Student loan debt may be a sign of the times but it is also at an all-time high. Indeed, according to the Consumer Financial Protection Bureau, the national figure for the United States now tops more than $1 trillion (meaning that the the average debt for now exceeds $20,000). In response to this an increasingly large number of students are seeking new loan forgiveness programs to help offset this burden and, at the same time, a new breed of programs is stepping in to offer relief. While traditional programs have been offering loan forgiveness to teachers at low-income schools, social workers in high need districts, and other skilled professionals working for the public interest for years, a new loan forgiveness program is working to solve another social problem: rural population decline in the US.

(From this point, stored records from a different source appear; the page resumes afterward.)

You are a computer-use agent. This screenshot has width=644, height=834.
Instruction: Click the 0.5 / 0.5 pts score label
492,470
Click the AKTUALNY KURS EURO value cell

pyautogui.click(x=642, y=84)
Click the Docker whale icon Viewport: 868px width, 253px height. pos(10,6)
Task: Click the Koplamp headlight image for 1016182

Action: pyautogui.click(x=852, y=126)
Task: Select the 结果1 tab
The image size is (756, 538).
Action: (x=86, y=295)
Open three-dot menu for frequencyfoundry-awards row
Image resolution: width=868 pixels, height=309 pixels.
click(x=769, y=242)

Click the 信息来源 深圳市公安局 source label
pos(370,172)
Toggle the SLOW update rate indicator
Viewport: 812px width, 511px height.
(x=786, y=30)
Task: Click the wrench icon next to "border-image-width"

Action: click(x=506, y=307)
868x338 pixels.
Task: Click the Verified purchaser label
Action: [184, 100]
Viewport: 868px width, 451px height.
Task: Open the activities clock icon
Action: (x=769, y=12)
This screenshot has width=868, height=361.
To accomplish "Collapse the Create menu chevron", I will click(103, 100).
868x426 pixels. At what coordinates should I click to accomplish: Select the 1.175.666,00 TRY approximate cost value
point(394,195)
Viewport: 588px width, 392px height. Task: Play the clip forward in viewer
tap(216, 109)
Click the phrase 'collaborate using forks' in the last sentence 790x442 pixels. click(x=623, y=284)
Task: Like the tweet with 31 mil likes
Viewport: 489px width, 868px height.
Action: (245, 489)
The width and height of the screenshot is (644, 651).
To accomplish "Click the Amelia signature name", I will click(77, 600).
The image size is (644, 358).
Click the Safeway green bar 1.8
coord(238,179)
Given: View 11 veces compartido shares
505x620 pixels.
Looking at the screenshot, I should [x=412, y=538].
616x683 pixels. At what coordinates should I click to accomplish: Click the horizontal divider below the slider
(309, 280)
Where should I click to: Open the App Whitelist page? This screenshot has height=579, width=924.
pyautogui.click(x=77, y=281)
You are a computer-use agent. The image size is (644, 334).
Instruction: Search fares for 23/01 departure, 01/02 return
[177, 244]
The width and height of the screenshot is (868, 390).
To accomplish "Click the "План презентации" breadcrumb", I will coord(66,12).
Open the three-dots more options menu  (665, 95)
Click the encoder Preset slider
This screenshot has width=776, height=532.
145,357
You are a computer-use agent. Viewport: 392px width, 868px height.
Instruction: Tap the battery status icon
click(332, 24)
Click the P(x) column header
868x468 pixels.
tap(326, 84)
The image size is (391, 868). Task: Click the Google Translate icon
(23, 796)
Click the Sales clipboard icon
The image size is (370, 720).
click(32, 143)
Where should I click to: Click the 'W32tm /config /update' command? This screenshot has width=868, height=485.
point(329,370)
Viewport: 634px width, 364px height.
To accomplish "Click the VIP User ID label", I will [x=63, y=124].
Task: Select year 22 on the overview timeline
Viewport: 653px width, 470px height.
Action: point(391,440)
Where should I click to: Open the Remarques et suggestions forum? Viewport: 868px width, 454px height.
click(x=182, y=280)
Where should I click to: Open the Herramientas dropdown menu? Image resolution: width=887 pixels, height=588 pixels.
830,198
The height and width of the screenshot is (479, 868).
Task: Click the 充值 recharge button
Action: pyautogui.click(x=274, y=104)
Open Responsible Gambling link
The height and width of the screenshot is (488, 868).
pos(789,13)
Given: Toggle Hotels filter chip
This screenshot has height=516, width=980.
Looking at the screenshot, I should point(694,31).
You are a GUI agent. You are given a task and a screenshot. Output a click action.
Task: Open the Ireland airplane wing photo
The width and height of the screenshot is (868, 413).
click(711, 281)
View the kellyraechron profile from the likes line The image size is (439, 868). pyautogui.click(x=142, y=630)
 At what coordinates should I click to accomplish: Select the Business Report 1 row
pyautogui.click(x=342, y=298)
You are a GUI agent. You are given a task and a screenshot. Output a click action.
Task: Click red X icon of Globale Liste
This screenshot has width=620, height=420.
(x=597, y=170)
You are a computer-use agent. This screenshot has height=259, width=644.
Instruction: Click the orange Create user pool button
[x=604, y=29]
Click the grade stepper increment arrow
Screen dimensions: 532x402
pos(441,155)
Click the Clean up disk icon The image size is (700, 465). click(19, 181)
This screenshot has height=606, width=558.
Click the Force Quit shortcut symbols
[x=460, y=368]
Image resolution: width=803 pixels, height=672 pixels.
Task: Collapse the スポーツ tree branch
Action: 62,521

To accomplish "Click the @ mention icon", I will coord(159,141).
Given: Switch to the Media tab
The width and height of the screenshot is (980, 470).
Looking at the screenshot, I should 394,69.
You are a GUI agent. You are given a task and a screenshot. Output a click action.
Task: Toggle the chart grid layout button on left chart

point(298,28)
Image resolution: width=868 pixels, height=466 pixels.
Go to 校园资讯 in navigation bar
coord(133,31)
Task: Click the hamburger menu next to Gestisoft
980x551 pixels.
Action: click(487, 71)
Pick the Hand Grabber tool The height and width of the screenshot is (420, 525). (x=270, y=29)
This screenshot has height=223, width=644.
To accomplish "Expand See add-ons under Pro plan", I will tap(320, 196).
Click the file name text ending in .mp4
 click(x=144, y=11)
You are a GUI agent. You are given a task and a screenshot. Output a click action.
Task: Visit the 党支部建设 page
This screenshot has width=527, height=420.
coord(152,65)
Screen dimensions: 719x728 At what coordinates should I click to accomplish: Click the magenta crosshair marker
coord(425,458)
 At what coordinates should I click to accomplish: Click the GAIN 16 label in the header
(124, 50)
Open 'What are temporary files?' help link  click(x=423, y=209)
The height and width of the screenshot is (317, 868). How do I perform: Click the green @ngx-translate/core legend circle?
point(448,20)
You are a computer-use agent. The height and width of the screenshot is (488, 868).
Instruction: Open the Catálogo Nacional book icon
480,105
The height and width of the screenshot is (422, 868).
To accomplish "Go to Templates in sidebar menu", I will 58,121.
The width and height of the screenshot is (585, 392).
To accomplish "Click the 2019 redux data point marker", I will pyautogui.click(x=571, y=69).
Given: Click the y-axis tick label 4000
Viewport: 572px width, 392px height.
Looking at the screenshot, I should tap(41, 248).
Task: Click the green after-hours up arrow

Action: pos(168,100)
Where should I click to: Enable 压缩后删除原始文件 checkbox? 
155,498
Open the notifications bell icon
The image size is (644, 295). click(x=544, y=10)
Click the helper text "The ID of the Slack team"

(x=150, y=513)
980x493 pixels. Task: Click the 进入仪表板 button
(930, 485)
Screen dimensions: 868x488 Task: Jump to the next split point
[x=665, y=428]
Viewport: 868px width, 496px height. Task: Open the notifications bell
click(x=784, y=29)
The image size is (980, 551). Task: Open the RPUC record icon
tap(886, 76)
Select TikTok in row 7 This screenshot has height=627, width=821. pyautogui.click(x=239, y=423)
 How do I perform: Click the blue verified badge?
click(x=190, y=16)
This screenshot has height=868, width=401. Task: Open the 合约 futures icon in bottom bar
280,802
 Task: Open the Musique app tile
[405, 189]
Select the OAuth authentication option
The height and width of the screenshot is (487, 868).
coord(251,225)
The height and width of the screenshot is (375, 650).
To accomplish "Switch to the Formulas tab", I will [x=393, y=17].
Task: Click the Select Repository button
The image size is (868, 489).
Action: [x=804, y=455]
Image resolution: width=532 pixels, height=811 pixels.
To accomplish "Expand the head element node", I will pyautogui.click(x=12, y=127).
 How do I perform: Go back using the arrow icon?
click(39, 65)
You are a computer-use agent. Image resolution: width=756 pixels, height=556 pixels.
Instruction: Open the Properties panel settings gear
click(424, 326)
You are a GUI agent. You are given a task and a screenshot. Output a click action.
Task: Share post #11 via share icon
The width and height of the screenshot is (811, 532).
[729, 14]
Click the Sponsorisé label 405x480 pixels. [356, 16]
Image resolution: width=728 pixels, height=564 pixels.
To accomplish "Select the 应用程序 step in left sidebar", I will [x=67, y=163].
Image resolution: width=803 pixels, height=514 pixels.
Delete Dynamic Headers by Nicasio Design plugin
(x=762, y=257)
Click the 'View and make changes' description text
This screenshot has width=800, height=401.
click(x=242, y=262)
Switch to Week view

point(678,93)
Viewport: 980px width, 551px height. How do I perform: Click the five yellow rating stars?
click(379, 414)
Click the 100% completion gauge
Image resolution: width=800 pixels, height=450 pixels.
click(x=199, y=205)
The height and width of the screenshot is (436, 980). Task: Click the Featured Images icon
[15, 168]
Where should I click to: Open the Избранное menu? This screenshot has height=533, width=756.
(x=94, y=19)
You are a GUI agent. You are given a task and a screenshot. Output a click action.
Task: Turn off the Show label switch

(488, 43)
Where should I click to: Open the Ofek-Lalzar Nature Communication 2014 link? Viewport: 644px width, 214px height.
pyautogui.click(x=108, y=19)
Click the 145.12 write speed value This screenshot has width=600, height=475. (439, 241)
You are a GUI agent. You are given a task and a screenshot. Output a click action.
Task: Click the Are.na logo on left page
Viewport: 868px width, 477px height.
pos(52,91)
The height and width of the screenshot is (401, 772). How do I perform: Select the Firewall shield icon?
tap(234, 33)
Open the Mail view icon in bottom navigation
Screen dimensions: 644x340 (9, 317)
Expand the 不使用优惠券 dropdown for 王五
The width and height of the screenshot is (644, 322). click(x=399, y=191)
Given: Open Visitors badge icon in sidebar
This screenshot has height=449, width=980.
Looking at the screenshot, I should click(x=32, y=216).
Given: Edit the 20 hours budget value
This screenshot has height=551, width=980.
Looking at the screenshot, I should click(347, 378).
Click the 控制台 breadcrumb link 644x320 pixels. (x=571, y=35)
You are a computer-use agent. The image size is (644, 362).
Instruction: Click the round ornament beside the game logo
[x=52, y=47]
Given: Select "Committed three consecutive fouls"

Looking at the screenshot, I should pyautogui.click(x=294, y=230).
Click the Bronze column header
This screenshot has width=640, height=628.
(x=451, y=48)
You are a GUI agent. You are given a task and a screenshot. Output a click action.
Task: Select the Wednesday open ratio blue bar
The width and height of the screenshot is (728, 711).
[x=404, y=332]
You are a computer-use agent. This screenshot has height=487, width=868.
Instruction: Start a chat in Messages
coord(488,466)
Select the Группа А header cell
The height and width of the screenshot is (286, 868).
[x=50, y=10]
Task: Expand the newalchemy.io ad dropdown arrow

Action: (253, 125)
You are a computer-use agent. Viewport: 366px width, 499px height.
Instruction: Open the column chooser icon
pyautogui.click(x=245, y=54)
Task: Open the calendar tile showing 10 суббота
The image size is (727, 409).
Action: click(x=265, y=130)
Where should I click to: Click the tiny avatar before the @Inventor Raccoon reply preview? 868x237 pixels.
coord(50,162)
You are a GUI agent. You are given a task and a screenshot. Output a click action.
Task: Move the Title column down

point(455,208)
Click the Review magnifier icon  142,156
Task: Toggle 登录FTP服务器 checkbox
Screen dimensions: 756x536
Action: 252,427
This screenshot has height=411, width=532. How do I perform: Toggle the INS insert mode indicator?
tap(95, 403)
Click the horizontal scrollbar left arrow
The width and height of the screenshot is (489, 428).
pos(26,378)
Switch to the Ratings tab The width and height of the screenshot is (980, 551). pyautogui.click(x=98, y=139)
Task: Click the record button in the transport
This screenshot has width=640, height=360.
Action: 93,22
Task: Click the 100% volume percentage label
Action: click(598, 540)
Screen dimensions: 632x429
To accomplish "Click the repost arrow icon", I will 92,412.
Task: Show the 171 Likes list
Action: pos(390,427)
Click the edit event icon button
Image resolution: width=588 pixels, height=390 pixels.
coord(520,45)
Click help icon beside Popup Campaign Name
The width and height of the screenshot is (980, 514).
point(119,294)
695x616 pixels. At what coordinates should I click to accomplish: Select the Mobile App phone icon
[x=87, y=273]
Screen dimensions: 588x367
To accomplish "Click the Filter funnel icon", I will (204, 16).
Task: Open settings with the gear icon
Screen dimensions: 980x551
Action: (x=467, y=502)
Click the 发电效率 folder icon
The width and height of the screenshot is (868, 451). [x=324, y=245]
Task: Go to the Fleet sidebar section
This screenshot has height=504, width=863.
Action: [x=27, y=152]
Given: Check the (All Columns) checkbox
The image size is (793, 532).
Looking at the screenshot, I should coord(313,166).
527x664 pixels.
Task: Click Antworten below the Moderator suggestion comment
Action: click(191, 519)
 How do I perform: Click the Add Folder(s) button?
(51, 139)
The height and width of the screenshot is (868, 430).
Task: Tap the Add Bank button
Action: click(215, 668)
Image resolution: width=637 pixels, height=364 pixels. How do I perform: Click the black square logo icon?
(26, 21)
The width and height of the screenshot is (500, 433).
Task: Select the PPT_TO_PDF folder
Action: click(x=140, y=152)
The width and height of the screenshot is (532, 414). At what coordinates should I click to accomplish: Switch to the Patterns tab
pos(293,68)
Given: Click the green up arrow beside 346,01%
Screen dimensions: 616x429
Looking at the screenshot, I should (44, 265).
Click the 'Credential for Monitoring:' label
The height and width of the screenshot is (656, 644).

Indeed, as a new report out from Bloomberg indicates, an increasing number of states and municipalities are offering new loan forgiveness programs in an effort to attract new residents. One state in particular, Kansas, sees the new effort as a way to attract young professionals (and their income) back to areas that are otherwise aging at the expense of the rest of the nation. The Kansas loan forgiveness program may be of particular interest to private student loan holders in particular because, unlike many other loan forgiveness programs, it open to all borrowers without regard to the source of their loan debt.
In the words of the its own application form, candidates need only have “a current outstanding student loan balance” – it also lists no degree requirements – in order to receive up to $15,000 in student loan repayment over five years. The fact that new loan forgiveness programs like this are a win-win for both borrowers and areas with declining populations is evidenced by the success of the Kansas program: 411 people have already applied.